* [Written exercise]
Could you format the rows below as a JSON list of strings, one string per line, with blank lines and the pictures left out?

* [Records for this exercise]
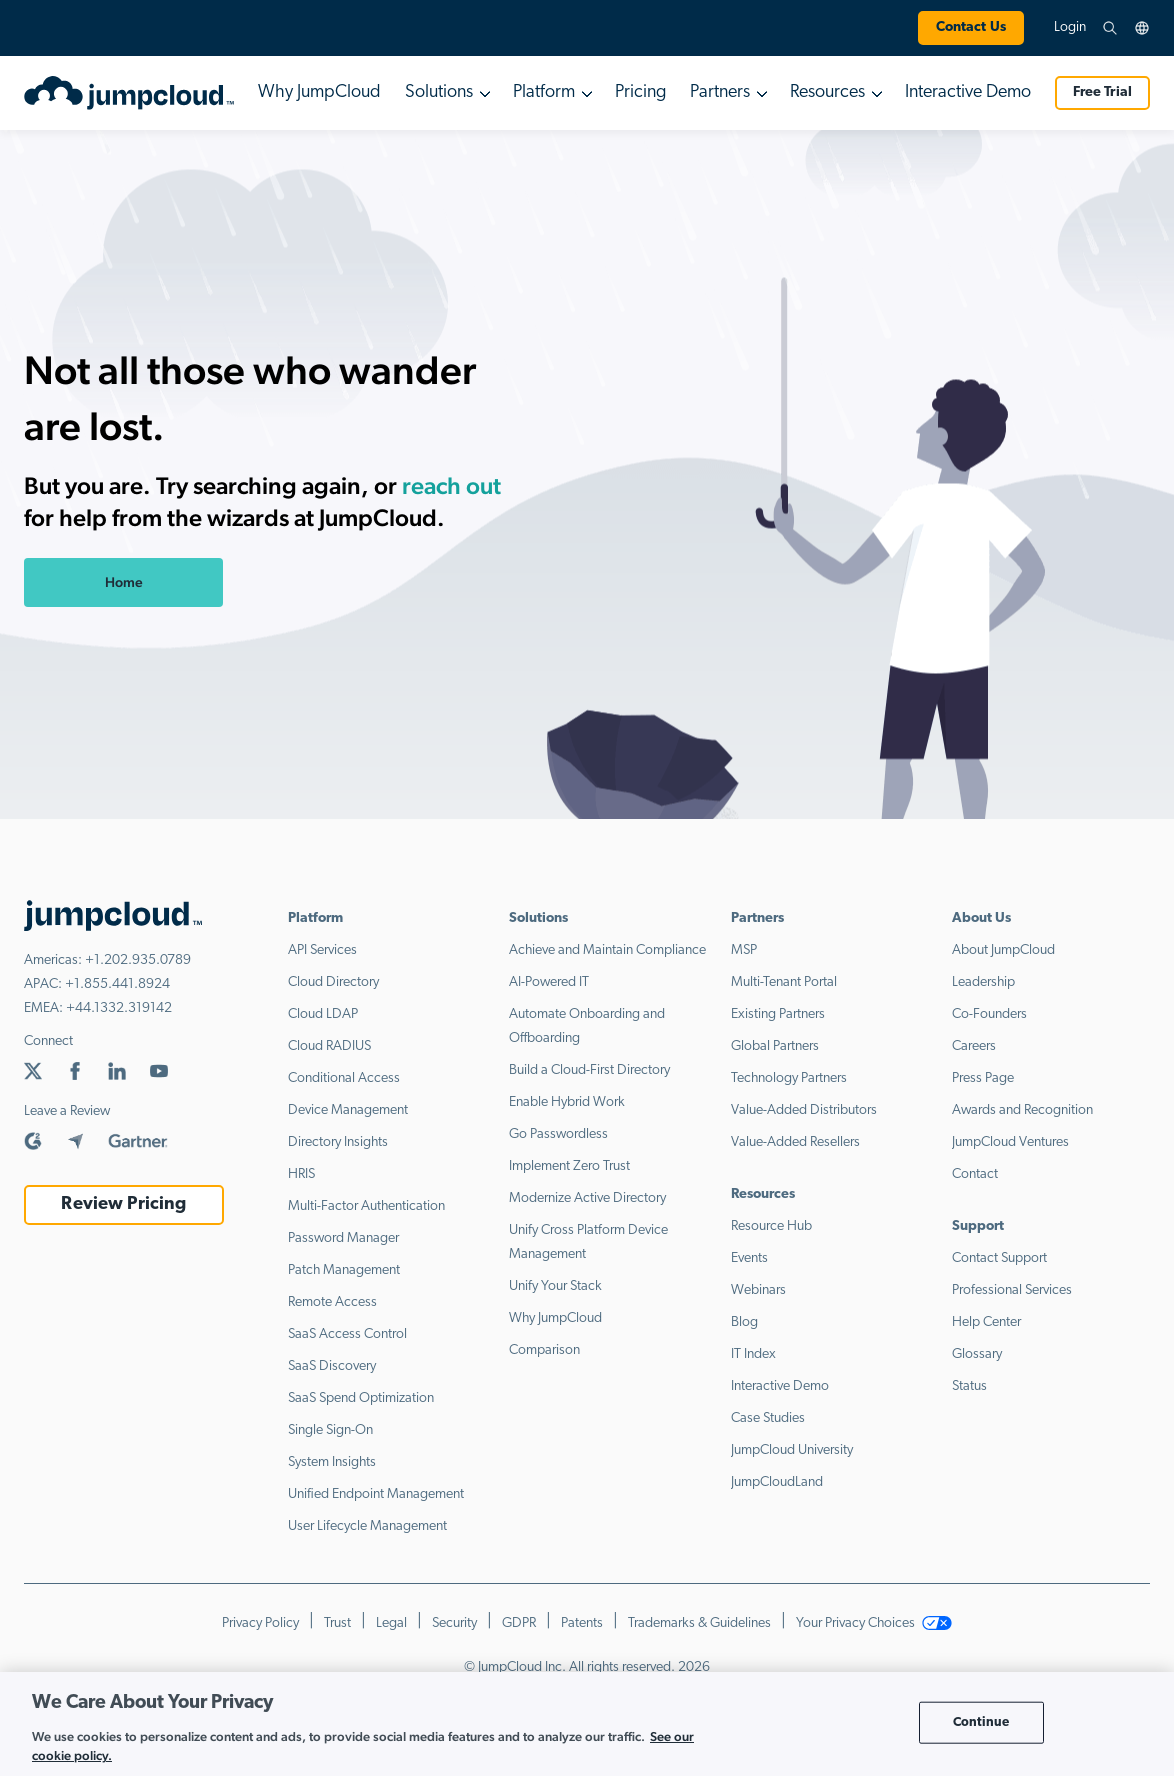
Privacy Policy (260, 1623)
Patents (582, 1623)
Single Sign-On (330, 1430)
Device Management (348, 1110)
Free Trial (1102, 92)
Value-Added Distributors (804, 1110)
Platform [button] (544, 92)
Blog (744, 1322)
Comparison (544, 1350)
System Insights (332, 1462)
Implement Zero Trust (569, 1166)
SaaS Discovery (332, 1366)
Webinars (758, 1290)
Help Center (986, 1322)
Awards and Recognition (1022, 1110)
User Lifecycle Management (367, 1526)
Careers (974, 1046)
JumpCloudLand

* [Response below]
[
  "Privacy Policy (260, 1623)",
  "Patents (582, 1623)",
  "Single Sign-On (330, 1430)",
  "Device Management (348, 1110)",
  "Free Trial (1102, 92)",
  "Value-Added Distributors (804, 1110)",
  "Platform [button] (544, 92)",
  "Blog (744, 1322)",
  "Comparison (544, 1350)",
  "System Insights (332, 1462)",
  "Implement Zero Trust (569, 1166)",
  "SaaS Discovery (332, 1366)",
  "Webinars (758, 1290)",
  "Help Center (986, 1322)",
  "Awards and Recognition (1022, 1110)",
  "User Lifecycle Management (367, 1526)",
  "Careers (974, 1046)",
  "JumpCloudLand"
]